Bei KMU sanken die Lieferzeiten für Kunden auf 107 Tage, während die Lieferzeiten für Lieferanten auf 94 Tage sanken. Das Zahlungsverhalten von KMU hat sich verbessert, da sie schneller zahlen.

Gesetz 69-21 betrifft Rechnungen über mehr als 10.000 Dirham, die seit dem 1. Juli 2023 ausgestellt wurden, mit einem Bestand von 337 Milliarden Dirham. Dies wird Auswirkungen auf die Bilanzen marokkanischer Unternehmen und ihren Finanzierungsbedarf haben.

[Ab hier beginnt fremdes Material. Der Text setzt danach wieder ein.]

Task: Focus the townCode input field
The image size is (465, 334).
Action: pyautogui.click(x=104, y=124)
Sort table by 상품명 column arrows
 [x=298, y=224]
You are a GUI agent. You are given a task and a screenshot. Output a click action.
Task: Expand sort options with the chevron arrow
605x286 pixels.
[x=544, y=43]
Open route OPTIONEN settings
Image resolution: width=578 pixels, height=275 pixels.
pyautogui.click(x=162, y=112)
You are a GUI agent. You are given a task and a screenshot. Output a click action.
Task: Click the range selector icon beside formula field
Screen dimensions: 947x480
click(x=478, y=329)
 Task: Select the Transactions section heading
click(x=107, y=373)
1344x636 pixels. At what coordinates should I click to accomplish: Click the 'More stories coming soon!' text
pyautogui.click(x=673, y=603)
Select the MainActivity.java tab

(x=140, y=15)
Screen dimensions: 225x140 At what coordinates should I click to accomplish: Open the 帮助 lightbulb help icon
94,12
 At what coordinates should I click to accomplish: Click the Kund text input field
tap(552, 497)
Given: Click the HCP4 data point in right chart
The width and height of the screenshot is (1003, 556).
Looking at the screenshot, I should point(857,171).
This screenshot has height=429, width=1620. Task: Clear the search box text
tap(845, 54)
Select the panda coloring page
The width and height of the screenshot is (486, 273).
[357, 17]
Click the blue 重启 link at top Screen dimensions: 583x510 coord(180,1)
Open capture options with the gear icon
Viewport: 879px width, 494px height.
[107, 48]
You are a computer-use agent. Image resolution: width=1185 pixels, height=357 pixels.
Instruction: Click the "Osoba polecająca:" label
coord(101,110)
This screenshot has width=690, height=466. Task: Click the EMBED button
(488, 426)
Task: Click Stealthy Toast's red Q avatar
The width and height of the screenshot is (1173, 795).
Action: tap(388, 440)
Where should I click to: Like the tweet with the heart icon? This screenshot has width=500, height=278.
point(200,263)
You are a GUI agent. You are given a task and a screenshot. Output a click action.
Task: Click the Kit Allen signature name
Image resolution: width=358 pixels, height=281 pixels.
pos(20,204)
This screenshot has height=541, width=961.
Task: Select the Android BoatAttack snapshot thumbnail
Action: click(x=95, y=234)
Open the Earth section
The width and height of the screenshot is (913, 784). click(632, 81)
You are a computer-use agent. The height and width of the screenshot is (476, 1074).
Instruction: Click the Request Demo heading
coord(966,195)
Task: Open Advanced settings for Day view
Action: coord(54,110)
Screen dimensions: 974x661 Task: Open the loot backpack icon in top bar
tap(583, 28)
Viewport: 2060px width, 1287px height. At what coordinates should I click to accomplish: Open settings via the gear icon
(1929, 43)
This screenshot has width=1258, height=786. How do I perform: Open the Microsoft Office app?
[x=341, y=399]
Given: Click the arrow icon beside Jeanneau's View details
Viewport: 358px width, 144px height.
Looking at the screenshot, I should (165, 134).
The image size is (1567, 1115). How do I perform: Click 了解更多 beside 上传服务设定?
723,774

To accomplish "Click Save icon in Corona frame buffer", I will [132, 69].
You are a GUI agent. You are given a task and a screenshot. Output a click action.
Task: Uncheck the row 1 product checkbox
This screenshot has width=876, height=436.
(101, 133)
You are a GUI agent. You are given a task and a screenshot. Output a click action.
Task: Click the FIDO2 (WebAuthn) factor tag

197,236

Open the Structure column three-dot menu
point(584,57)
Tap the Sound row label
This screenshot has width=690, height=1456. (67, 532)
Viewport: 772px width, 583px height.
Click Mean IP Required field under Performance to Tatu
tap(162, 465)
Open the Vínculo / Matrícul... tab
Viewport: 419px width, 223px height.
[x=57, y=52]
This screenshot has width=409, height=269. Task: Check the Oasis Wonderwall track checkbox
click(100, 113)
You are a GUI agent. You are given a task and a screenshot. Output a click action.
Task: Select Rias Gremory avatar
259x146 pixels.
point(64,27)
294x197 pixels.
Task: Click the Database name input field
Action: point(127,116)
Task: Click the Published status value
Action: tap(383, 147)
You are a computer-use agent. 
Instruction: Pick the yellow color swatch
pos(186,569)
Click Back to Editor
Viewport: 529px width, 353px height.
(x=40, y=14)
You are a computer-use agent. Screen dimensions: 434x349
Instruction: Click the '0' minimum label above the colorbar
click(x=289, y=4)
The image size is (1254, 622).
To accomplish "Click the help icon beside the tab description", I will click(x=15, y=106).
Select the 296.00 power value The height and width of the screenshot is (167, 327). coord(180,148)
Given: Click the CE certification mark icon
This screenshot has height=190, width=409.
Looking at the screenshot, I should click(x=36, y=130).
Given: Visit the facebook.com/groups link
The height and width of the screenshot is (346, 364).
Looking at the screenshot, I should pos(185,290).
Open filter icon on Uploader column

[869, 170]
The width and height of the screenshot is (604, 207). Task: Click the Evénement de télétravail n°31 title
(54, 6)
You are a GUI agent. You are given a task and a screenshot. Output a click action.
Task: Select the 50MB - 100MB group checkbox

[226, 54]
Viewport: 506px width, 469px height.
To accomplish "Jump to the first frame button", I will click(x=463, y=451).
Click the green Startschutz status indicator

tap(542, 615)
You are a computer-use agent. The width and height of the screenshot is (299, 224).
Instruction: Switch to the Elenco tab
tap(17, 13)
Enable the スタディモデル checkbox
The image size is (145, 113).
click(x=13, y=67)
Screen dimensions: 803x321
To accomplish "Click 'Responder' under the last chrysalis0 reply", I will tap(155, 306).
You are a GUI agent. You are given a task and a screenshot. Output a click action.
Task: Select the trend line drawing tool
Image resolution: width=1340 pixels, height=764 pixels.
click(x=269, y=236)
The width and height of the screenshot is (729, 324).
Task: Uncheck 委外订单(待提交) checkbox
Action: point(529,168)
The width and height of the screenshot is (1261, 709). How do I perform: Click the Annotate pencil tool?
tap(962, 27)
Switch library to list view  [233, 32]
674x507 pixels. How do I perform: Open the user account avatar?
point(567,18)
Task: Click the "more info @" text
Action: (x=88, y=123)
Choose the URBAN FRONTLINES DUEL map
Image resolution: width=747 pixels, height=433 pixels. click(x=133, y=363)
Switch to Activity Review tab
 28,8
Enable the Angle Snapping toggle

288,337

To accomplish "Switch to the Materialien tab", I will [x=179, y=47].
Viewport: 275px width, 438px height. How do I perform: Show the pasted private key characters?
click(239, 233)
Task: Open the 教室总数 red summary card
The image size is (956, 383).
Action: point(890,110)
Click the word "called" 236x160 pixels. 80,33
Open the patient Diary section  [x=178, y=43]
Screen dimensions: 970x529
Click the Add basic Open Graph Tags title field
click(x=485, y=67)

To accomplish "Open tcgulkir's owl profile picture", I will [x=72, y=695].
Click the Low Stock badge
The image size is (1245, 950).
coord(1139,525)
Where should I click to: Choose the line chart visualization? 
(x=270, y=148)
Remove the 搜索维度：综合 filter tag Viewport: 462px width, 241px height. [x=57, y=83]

Marokkanische KMU haben verstanden, dass sie Zahlungsfristen einhalten müssen, um den Standards des neuen Gesetzes zu entsprechen. Sie müssen sich außerdem mit Tools ausstatten, um ihren internen Rechnungszahlungsprozess zu optimieren, einschließlich intelligenter Plattformen, die eine Schnittstelle zu ihren ERP-Systemen herstellen können.

Die Standardzahlungsfrist beträgt jetzt 120 Tage, um Strafen nach dem neuen Gesetz zu vermeiden. Im Jahr 2023, Stand 1. Januar, betrug die durchschnittliche Zahlungsdauer 194 Tage. Dies ist der positive Aspekt des Gesetzes 69-21.

Nach Angaben von Inforisk beläuft sich der Bestand an unbezahlten Rechnungen vor dem 1. Juli 2023 auf 337 Milliarden Dirham. Darüber hinaus entspricht ein Rückgang um 10 % im Jahr 2022 immer noch 25 % des BIP.

Die Kredite zwischen Unternehmen verzeichneten einen deutlichen Rückgang um 19 % gegenüber dem Höchststand im Jahr 2018, während die Bankkredite an nichtfinanzielle Unternehmen zwischen 2021 und 2022 um 12 % zunahmen. Bis Ende 2022 erhöhten sich die Zahlungsfristen bei Unternehmen leicht auf 194 Tage in Erwartung der Einhaltung des neuen Gesetzes 69-21.